Conclusion: PVAT exerts its anti-contractile effects through two distinct mechanisms: (1) by releasing a transferable relaxing factor which induces endothelium-dependent relaxation through NO release and subsequent K(Ca) channel activation, and (2) by an endothelium-independent mechanism involving H2O2 and subsequent activation of sGC.

Figure 1

Five-micron cross-sections of aorta before (a) and after removal of PVAT (b) sections were stained with Gomori's trichrome.

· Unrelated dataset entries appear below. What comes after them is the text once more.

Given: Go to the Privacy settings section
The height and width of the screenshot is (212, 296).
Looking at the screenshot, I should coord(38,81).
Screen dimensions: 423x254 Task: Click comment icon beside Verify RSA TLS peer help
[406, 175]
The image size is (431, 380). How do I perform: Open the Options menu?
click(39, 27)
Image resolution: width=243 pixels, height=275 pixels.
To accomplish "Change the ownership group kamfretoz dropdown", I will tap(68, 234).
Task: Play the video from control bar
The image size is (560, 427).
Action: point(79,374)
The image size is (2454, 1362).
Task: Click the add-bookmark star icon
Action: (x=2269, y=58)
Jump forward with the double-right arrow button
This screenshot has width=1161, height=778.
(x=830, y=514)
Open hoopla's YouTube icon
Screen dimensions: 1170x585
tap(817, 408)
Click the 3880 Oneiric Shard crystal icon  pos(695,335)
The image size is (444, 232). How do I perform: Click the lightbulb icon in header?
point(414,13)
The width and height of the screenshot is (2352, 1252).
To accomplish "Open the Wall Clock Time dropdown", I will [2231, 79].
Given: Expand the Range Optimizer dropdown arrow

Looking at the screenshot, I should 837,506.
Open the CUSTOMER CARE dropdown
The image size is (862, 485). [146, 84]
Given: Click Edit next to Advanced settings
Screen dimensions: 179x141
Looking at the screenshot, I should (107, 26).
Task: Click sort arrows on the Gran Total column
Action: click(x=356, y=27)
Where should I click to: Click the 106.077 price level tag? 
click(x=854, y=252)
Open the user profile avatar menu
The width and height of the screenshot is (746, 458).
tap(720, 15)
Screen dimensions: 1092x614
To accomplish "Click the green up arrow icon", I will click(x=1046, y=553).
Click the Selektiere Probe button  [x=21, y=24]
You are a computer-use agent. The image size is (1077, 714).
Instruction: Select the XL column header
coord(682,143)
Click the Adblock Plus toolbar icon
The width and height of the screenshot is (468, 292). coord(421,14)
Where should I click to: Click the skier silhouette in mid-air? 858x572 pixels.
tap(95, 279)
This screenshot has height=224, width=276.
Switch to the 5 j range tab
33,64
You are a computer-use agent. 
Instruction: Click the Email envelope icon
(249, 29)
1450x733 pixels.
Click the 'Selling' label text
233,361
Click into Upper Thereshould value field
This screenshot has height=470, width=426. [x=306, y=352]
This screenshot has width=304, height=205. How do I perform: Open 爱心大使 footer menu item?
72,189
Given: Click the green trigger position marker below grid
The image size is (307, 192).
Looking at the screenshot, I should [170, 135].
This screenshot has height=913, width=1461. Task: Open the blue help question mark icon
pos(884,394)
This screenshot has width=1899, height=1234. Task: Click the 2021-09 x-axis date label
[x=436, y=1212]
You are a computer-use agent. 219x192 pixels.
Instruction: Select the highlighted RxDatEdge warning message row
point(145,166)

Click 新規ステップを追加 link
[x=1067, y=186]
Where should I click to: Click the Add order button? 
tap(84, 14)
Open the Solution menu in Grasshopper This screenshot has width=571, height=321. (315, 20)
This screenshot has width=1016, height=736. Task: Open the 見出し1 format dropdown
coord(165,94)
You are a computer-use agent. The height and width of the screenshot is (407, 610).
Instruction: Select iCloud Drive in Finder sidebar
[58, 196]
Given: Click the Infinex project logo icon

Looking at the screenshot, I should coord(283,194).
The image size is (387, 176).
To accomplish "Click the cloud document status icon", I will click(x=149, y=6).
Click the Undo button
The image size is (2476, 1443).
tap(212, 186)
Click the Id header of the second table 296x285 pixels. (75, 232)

PVAT, perivascular adipose tissue. Magnification bar represents 500 μM.

Figure 2

Concentration–response curves to phenylephrine (a) and to 5-HT (b) in the thoracic aortic rings with (+) or without (−) PVAT or endothelium (E). The presence of PVAT attenuated the contractile response to phenylephrine and to 5-HT in aortic rings with or without E ^**P<0.01, n=5–7.

Figure 3

Typical recording showing that transferring solution incubated with PVAT−intact aortic rings to PVAT-denuded aortic rings induced a relaxation response in the recipient artery with intact endothelium (E+) (a) but not in endothelium-denuded rings (E−) (b). Relaxation induced by this solution transfer was abolished by NO synthase inhibitor (L-NNA, 100 μM) and NO scavenger (carboxy-PTIO, 100 μM) (c). Vessels were precontracted with phenylephrine (0.3 μM). ^**P<0.01 versus before transfer (paired Student t-test, n=5–7).

Figure 4

NO production in isolated aortic endothelial cells induced by solution incubated with PVAT+ aortic rings detected with DAF-2DA (a–d). Images were obtained using fluorescence microscopy before (a), 10 min after exposure to solution incubated with PVAT+ aortic ring (b) and to carbamylcholine (CCh, 1 μM; c) and to the solution in the presence of carboxy-PTIO (100 μM, d). Magnification bar represents 25 μm. CCh and incubation solution from PVAT+ aortic rings induced the production of NO in PVAT− E+ aortic rings (e). ^**P<0.01 versus basal value. (n=4). Solution incubated with PVAT− ring did not change the fluoresence intensity (data not shown).

Figure 5

Relaxation of PVAT-denuded aortic rings induced by transferring solution incubated with PVAT-intact aortic rings was inhibited by K_Ca channel blockers (tetraethylammonium, TEA, 1 mM), and by a combination of charybdotoxin (ChTX, 0.3 μM) and apamin (0.3 μM), but not by 4-aminopyridine (4-AP, 1 mM) or glipizide (10 μM). Vessels were precontracted with phenylephrine (0.3 μM). ^**P<0.01 versus before transfer (paired Student t-test, n=5–7).

Figure 6

(a) Effects of catalase (1000 μ ml⁻¹), superoxide dismutase (SOD, 150 u ml⁻¹), tiron (1 mM), H₂O₂ (30, 100, 300 μM) and ODQ (10 μM) on the contraction of endothelium-denuded aortic rings with/without PVAT (PVAT+ E−, PVAT− E−) to phenylephrine (0.3 μM). Catalase and ODQ enhanced, whereas SOD and tiron reduced the contraction to phenylephrine in PVAT+ E− rings. H₂O₂ had no effect. In PVAT− E− vessels, H₂O₂ concentration-dependently attenuated the contraction to phenylephrine, and this attenuation was blocked by ODQ. (b) Treatment with NO donor (MAHMA NONOate, 100 μM) or H₂O₂ (300 μM), or a combined treatment of these two agents attenuated the contraction to phenylephrine (3 × 10⁻⁷ M) in PVAT− E−rings. ^*P<0.05, ^**P<0.01 versus respective control (paired Student t-test; n=4–6).